Task force orders StaySafe developer to give users' data to DOH
MANILA, Philippines – The coronavirus national task force ordered the private developer of StaySafe, its official contact-tracing app, to transfer all citizens' information it collected to the Department of Health (DOH).
This was after IT experts and former information and communications technology official Eliseo Rio Jr sounded the alarm over StaySafe's privacy measures.
The Inter-agency Task Force on Emerging Infectious Diseases (IATF-EID) issued Resolution No 45 that ordered Multisys Technologies Corp, the app's developer, to comply within 30 days otherwise the government would revoke its endorsement of the app.
The task force ordered the firm to do the following:
- Enter into a memorandum of agreement with the DOH formalizing its donation of StaySafe's source code, data, data ownership, and intellectual property;
- Ensure the platform donated to DOH is capable of bluetooth digital contact tracing which can be connected to tracing technologies of Google and Apple and can become the frontend application system for local governments;
- Limit the function of StaySafe to the "collection" of data while storage of the data will be in DOH's Covid-Kaya system;
- Migrate data in StaySafe's database to DOH's Covid-Kaya.
If Multisys is unable to comply with the orders, IATF will withdraw its endorsement as the government's official contact-tracing app, which it formalized in April 22, in its 27th resolution.
The firm would also be required to migrate data collected by StaySafe to the Department of Information and Communications Technology (DICT).
But before Multisys can give StaySafe data and systems to DOH, the DICT and National Privacy Commission must issue a certification that the platform is "technically feasible and secure" and compliant with the Data Privacy Act.
The resolution specifies that "vulnerability assessment" and "penetration testing" of StaySafe should be conducted first.
However, it was the task force itself that had endorsed StaySafe app before it could pass technical vetting and privacy impact assessments.
Before the April 22 resolution giving StaySafe its official backing, the IATF had signed a memorandum of agreement with Multisys on April 8.

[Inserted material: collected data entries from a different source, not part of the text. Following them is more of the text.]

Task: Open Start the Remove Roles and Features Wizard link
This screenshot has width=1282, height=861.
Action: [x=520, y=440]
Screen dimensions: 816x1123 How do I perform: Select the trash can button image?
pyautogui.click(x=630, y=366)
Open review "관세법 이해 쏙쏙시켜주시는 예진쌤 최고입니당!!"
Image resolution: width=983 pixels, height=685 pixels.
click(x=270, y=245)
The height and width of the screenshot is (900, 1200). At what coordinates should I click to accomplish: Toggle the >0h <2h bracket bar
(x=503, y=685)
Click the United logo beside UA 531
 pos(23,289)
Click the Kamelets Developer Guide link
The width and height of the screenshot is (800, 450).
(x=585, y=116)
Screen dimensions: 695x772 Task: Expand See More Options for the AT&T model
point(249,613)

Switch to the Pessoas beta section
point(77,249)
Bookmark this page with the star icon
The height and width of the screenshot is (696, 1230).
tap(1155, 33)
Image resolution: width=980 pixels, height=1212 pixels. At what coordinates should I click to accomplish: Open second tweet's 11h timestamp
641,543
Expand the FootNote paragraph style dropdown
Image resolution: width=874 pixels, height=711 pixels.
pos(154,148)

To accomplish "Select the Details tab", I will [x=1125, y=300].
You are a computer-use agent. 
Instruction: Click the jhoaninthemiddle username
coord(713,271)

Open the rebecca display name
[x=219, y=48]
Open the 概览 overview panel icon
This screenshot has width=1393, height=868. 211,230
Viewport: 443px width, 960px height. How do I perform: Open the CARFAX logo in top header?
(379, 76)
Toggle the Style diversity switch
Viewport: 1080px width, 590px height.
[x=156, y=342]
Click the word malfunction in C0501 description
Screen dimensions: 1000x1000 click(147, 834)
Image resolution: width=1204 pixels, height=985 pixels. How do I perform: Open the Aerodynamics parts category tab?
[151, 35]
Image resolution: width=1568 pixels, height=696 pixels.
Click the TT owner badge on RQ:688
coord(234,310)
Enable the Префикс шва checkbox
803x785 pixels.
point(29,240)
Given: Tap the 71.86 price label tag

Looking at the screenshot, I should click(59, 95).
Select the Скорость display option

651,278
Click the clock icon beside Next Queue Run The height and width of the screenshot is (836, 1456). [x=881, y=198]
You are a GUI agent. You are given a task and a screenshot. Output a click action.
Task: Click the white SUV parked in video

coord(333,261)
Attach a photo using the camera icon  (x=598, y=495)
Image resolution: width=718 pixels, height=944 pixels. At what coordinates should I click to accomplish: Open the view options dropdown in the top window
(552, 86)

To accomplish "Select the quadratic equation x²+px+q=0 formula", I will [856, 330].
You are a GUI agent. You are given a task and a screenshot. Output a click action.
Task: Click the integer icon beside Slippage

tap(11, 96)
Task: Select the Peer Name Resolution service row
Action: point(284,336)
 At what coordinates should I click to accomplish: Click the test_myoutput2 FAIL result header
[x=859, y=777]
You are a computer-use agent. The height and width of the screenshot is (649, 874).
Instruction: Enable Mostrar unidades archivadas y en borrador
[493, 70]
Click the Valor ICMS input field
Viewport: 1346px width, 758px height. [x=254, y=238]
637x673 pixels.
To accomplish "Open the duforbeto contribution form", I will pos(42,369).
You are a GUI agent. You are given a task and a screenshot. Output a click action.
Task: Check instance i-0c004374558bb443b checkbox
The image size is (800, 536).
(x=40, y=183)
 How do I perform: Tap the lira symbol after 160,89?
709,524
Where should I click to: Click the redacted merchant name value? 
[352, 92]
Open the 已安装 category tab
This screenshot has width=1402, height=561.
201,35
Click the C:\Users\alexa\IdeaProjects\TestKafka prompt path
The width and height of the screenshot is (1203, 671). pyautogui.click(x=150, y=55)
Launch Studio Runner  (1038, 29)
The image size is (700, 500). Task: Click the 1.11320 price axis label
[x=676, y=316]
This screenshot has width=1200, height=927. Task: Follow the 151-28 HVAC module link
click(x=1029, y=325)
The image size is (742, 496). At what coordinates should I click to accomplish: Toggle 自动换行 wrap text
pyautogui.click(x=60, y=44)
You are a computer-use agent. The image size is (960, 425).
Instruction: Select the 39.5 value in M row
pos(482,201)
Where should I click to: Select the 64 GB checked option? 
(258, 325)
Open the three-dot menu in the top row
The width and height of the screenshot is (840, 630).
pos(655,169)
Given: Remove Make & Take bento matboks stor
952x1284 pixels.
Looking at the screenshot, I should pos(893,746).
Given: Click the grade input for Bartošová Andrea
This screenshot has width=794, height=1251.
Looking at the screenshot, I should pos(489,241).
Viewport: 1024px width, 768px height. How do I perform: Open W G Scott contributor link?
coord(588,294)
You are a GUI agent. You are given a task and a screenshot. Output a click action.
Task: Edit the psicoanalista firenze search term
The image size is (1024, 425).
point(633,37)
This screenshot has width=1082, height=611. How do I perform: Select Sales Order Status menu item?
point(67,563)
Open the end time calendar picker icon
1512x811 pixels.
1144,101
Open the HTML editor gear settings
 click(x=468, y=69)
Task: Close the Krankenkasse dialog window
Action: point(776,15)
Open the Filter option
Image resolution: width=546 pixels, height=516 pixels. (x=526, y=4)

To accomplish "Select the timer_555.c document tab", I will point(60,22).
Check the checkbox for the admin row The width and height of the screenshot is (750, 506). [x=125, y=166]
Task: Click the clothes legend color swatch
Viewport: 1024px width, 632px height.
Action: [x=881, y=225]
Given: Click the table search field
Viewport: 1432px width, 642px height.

The document, seen by Rappler, was signed by the retired generals leading the government's coronavirus response – Defense Secretary Delfin Lorenzana and NTF chief implementor Carlito Galvez Jr.
Another signatory was National Security Adviser Hermogenes Esperon Jr.
Multisys CEO David Almirol Jr also told Rappler that he himself was surprised that the task force adopted StaySafe so quickly. His firm had to submit technical documents and privacy impact reports in April, but only after the MOA was signed. As of writing, the government's review of the platform is not yet finished.
Almirol said StaySafe was an existing tech being used by his firm that he decided to donate to the government in order to help fight the pandemic. He did not expect the amount of requirements being asked by government agencies.